I recently took on the task of designing and building a skin-on-frame kayak in the Greenland Inuit style. "Designing" a SOF kayak before building isn't really the traditional way. Typically they are built to traditional measurements based on an anthropometric measuring system i.e. using hands, hips, arm spans etc. as measurement units. These basic measurements may be tweaked based on the builders experience, making a wider/narrower or longer/shorter as needed by the user. This system works quite well but may make it hard to create a really new design aiming to meet a specific set of design goals.
What I want to do is convert an existing design that was not originally built as a SOF into a SOF that can accurately reproduce the performance characteristics of the original design. For this exercise I chose my Petrel as the source design. My goal then is to do something some people may consider backwards: create a set of plans from which I can build a SOF reproduction of hard-shell boat.
To that end I need to determine the shape of the constituent frame parts. The backbone of a SOF kayak is the gunwales. Unlike traditional European wooden boats where the keel serves as the core structural member, skin on frame kayaks are built from the gunwales. The gunwales are initially held to their shape via deck beams, then the hull shape is determined by bending ribs and connecting them with longitudinal stringers.
Therefore, a set of plans for a SOF must include the gunwales, deck beams , and rib shapes, and the gunwales are the basis for everything else. So, I need to create drawings for each of these piece such that when they are all put together they will accurately reproduce (or at least approximate) the original design.
I have all my boats drawn up in MaxSurf so my starting point is the Petrel CAD model in MaxSurf. The first thing I had to tackle is the gunwales. The gunwales define the sweep of the sheer and from that the overall shape of the boat. In simple terms the shape of a SOF is determined by clamping the ends of two gunwales together then separating them in the middle. This makes long, narrow, pointy at both ends shape we are familiar with when we look down at the top of a kayak. Wood prefers to bend in just one direction. If you simply clamp the ends together and put some deck beams in, the boat will have a straight sheer when viewed from the side like this Chukchi kayak (PDF). But Greenland Inuit kayaks show some curve when viewed from the side. They achieve this by mounting the gunwales at an angle relative to each other. A small angle produces a little bit of sheer curve, a large angle more curvature in the sheer. This quite simple system allows the gunwale wood to curve in only one plane yet appear to curve when looked at from above and from the side. There is just an angle slightly below the boat where the gunwales will appear straight.

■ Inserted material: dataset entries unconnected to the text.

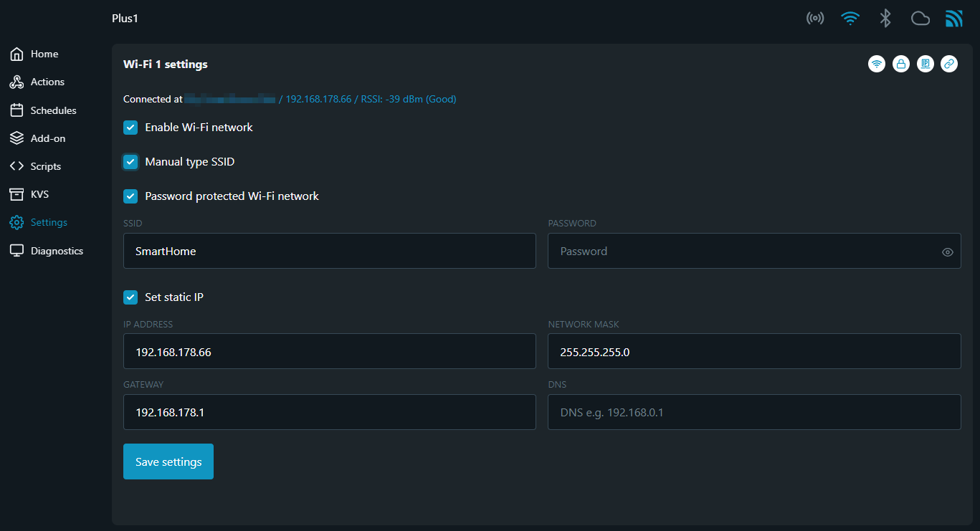
Task: Focus the DNS input field
Action: [754, 412]
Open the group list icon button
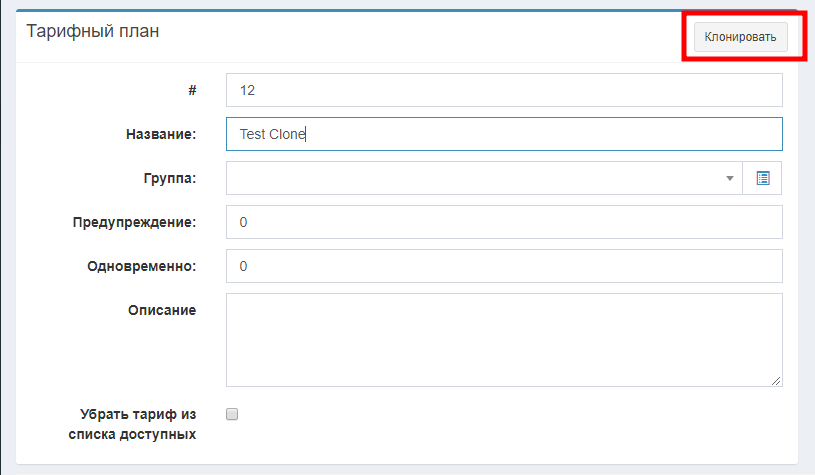Screen dimensions: 815x475 pos(763,178)
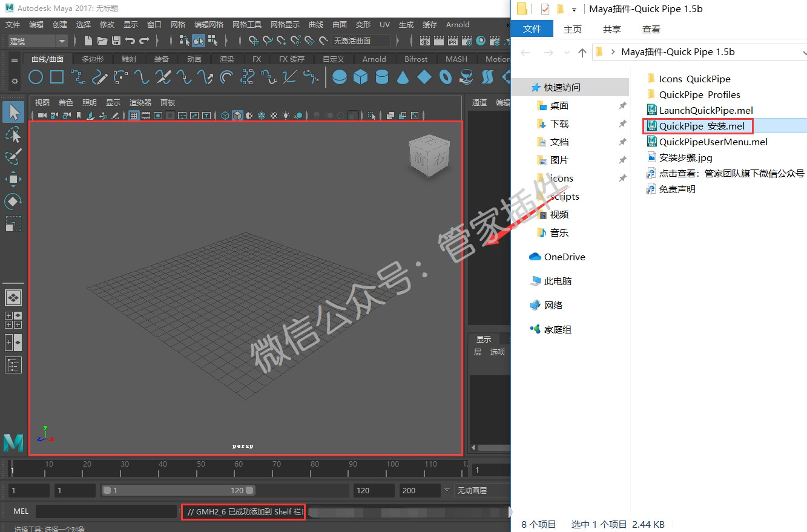This screenshot has height=532, width=807.
Task: Activate the Rotate tool in toolbox
Action: pos(13,201)
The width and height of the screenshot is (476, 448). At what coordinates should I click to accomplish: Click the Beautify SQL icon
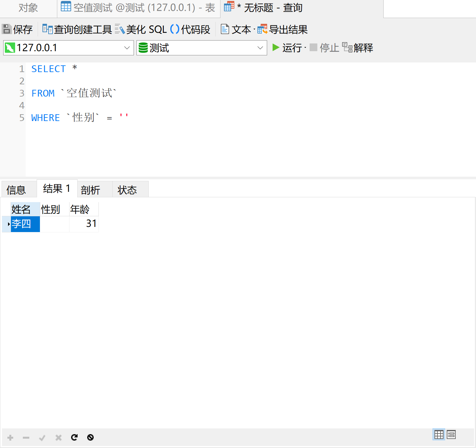[119, 29]
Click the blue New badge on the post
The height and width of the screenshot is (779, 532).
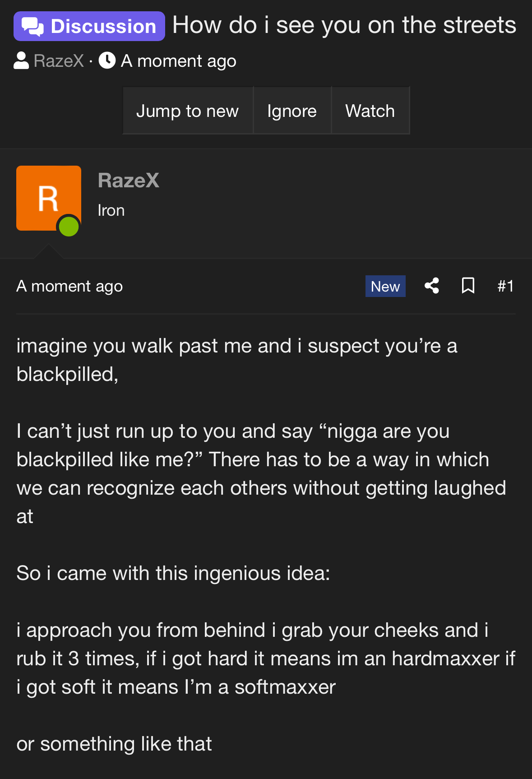385,286
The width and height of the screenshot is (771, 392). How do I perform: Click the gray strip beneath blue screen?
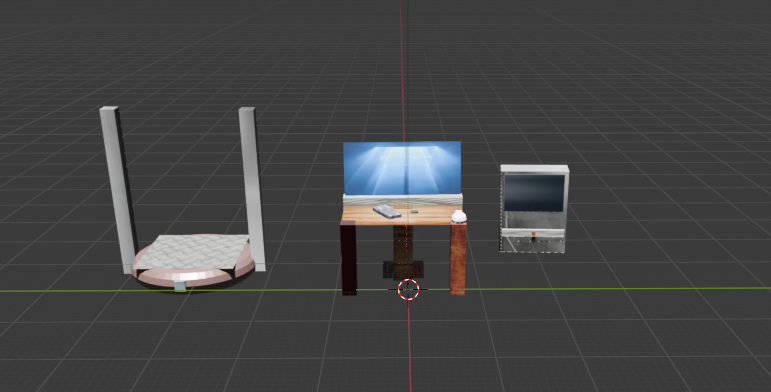402,200

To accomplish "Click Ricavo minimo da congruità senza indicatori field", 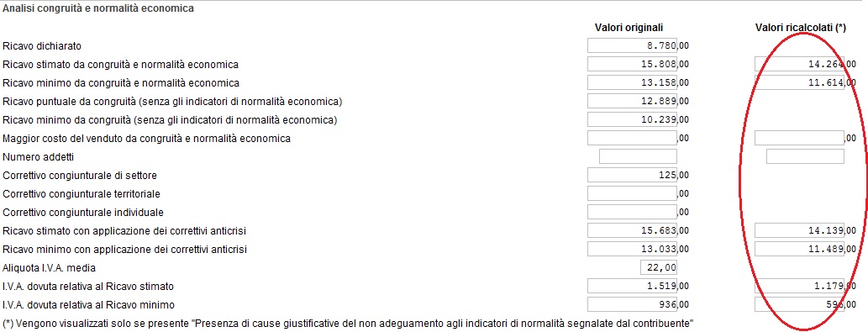I will click(632, 119).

When viewed from the end this angle is visible in many boat designs. If you look and an end view of the boat you will see a diagonal line described by the sheer. The problem with my Petrel is the angle is different at the front of the boat when compared to the stern.
My first solution to this was to attempt to draw in a twist of the gunwale planks. This would make the angle at the back of the boat different from the front, in this way I hoped that I could make the gunwales closely follow the sheer of the strip-built Petrel. On screen I was actually fairly successful, like many traditional boats, the gunwales would need a little added curvature at the tips, but I got a close match to the existing sheer line. This required a gunwale angle of 20 degrees for the stern and 30 degrees for the bow. After further investigation, I decided this wasn't going to work. The angles were too great, causing problems with the rib angles.

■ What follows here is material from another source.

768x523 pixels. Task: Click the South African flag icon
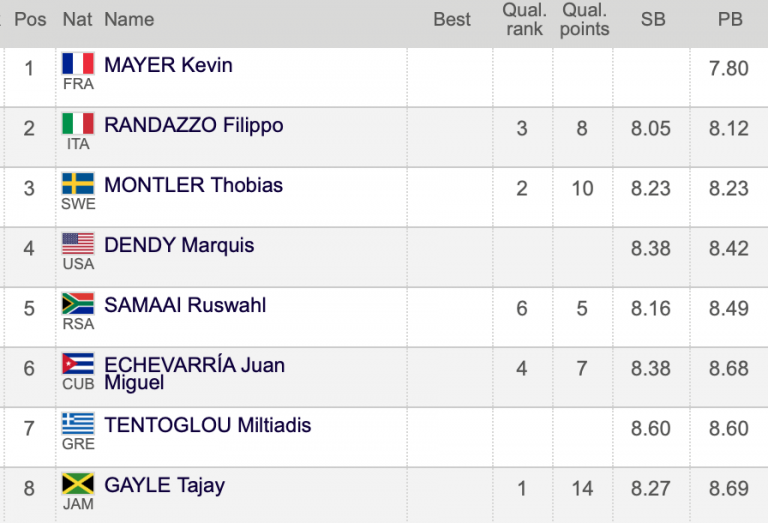point(78,304)
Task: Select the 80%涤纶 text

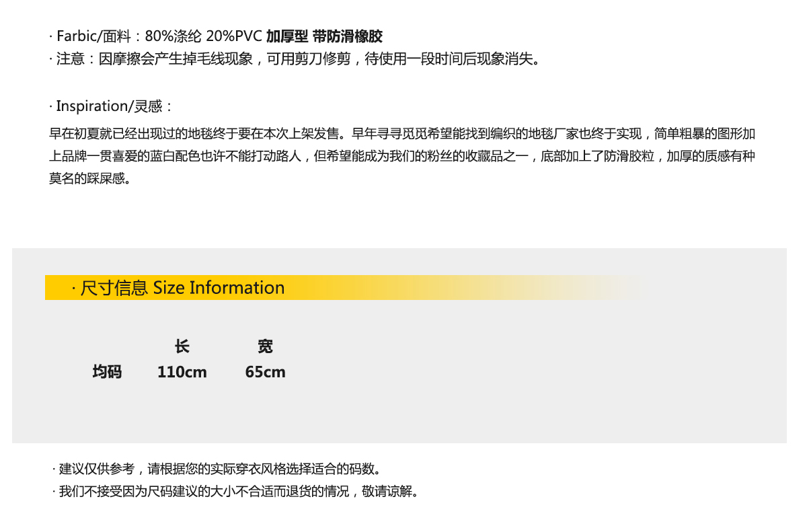Action: click(174, 36)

At this point I was a little flummoxed. I wasn't sure how I was going to get the shape. I continued to study my original Petrel design and noticed that the deck didn't really start to roll over at the sheer. Instead it rose vertically for a while before bending towards horizontal. I also thought more about traditional SOF kayaks. Their bow is higher than their stern (most kayaks follow this basic form), but it was achieved using the uniform gunwale angle by the simple expedience of lifting the bow... ...not exactly an earth shattering idea, but it hadn't occurred to me in my CAD process yet.
Combining these two ideas, I lowered the gunwale angle and then pitched up the gunwales and came up with a good representation of the shape of the Petrel. The gunwales did not exactly follow the shape of the Petrel sheer, but they did closely follow the over all shape of the boat. And, importantly, they were at an angle that allowed close representation of the rest of the hull shape.
Creating this hull shape required adding stringers along the chines and a keel. Again, this requires the stringers bend along natural lines. With the stringers in place to define the exterior shape of the boat, it is then time to see if it is possible to bend ribs that would support those ribs in their intended location.